Assignment –
Begin with the line holding "Instruction: Click the color", then print every line after it through the end of the data, exactly and with nothing added.

Given records –
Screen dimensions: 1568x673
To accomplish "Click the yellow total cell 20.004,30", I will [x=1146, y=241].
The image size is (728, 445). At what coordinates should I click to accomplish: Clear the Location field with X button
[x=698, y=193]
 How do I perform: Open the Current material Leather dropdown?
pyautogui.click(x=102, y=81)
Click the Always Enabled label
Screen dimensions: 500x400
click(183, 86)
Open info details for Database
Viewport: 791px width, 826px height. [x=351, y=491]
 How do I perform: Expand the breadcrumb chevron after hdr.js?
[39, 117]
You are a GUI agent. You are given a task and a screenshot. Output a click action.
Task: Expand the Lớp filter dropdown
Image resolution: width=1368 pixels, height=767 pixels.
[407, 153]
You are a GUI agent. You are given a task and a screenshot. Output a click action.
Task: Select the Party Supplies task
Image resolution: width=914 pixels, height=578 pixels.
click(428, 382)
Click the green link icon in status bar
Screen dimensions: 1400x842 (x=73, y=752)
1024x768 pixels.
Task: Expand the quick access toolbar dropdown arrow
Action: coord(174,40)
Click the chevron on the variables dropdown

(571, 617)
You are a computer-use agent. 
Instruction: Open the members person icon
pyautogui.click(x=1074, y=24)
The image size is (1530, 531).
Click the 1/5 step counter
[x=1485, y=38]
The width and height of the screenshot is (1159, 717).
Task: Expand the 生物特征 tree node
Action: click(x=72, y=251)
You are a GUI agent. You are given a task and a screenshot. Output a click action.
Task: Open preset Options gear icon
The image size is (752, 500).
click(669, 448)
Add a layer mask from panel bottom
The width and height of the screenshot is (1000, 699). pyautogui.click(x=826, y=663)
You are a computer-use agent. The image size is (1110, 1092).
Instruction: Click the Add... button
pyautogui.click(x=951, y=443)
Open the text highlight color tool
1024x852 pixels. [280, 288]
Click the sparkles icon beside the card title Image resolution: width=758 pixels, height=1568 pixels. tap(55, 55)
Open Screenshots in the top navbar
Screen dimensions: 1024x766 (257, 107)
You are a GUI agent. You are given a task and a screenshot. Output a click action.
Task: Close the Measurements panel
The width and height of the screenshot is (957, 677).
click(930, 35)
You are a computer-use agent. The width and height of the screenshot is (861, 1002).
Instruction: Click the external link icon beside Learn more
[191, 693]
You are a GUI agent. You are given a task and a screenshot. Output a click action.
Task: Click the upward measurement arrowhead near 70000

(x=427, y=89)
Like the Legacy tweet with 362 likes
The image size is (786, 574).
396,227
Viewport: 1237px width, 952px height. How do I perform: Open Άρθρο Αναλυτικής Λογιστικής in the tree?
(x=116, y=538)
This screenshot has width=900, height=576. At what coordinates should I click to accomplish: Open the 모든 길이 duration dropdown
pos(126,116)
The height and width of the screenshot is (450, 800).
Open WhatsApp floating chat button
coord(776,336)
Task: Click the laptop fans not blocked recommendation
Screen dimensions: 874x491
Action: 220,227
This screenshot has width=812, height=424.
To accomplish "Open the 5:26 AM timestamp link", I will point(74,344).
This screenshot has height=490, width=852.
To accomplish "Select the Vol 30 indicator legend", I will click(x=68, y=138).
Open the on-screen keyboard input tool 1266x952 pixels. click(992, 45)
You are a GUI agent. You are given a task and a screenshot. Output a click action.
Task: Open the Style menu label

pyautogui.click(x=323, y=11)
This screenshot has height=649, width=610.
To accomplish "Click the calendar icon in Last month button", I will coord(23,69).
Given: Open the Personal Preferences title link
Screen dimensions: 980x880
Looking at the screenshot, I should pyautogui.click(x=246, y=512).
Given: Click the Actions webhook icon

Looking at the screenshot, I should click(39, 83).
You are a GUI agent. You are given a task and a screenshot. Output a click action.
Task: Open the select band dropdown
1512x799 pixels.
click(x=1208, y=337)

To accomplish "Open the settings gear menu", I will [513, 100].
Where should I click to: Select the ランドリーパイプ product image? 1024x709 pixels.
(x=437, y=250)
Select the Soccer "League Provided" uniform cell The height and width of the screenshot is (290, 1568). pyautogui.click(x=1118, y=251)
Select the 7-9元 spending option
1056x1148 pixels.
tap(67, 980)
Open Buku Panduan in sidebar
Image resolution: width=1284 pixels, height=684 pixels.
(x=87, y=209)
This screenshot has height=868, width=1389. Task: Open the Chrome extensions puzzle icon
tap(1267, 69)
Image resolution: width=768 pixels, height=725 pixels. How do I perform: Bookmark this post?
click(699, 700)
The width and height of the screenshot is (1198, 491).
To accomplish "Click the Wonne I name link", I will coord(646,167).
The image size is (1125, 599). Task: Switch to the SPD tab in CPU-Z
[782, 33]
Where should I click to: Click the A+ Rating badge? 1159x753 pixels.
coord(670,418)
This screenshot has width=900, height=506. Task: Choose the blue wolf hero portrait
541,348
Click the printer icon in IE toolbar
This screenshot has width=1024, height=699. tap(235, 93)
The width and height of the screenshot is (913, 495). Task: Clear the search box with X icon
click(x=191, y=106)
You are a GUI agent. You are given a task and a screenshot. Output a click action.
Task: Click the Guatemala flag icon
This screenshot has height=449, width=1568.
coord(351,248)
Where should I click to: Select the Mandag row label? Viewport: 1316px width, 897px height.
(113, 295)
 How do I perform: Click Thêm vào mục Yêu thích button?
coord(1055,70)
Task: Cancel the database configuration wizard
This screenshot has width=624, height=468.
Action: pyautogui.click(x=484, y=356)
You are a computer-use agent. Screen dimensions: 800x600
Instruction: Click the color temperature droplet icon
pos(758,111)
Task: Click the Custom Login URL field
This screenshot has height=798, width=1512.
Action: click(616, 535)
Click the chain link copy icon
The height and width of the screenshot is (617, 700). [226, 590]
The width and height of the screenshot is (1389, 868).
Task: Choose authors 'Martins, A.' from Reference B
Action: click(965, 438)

Reply to the task –
Instruction: Click the color temperature droplet icon
pos(758,111)
Task: Click the Custom Login URL field
This screenshot has height=798, width=1512.
Action: click(616, 535)
Click the chain link copy icon
The height and width of the screenshot is (617, 700). [226, 590]
The width and height of the screenshot is (1389, 868).
Task: Choose authors 'Martins, A.' from Reference B
Action: click(965, 438)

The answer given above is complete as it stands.